**TASK DESCRIPTION**
Print nothing except the lines of the listing below from the line with "Instruction: Open the filter funnel icon" to the line with "Click the comment", each exactly as written, both ends included.

**LISTED ENTRIES**
========================================
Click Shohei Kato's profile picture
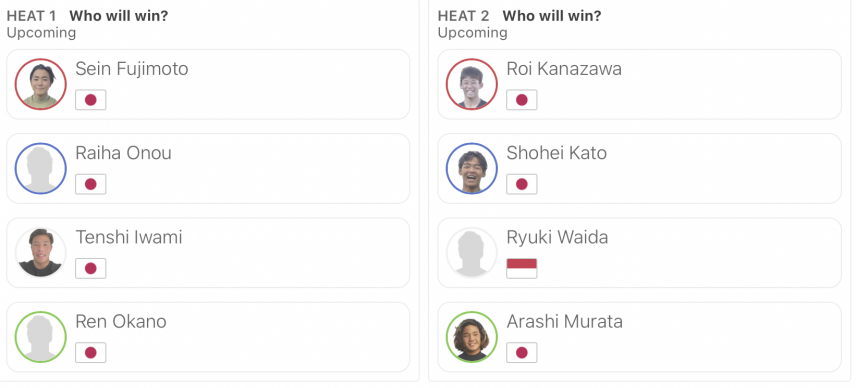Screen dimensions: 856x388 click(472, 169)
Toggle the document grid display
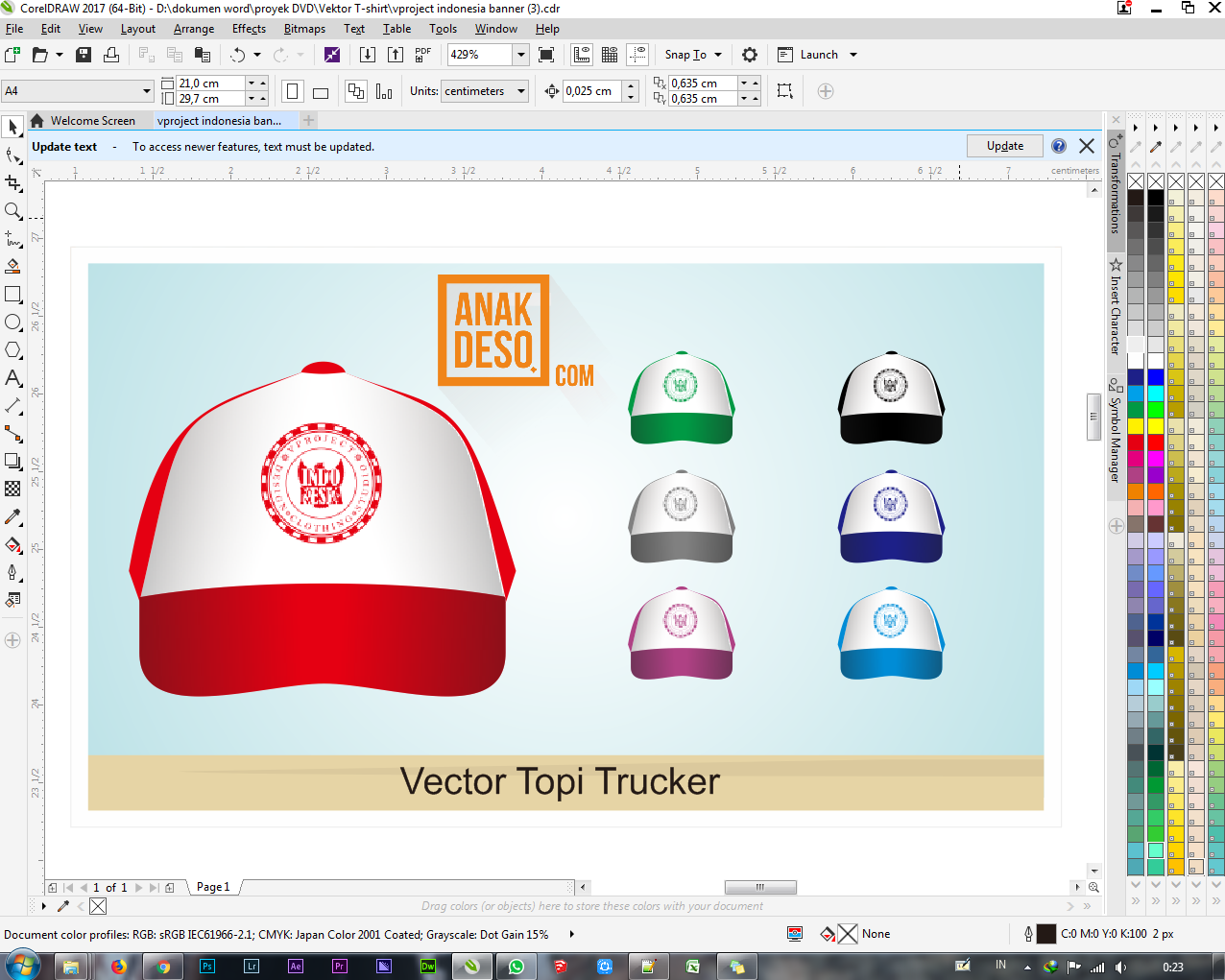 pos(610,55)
========================================
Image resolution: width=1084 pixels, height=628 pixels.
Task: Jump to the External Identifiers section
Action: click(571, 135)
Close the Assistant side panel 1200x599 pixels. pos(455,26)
========================================
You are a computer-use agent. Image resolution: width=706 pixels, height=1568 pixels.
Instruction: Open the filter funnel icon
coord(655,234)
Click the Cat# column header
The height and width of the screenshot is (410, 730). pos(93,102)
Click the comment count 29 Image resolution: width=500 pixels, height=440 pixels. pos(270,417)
========================================
**RESPONSE**
Instruction: Open the filter funnel icon
coord(655,234)
Click the Cat# column header
The height and width of the screenshot is (410, 730). pos(93,102)
Click the comment count 29 Image resolution: width=500 pixels, height=440 pixels. pos(270,417)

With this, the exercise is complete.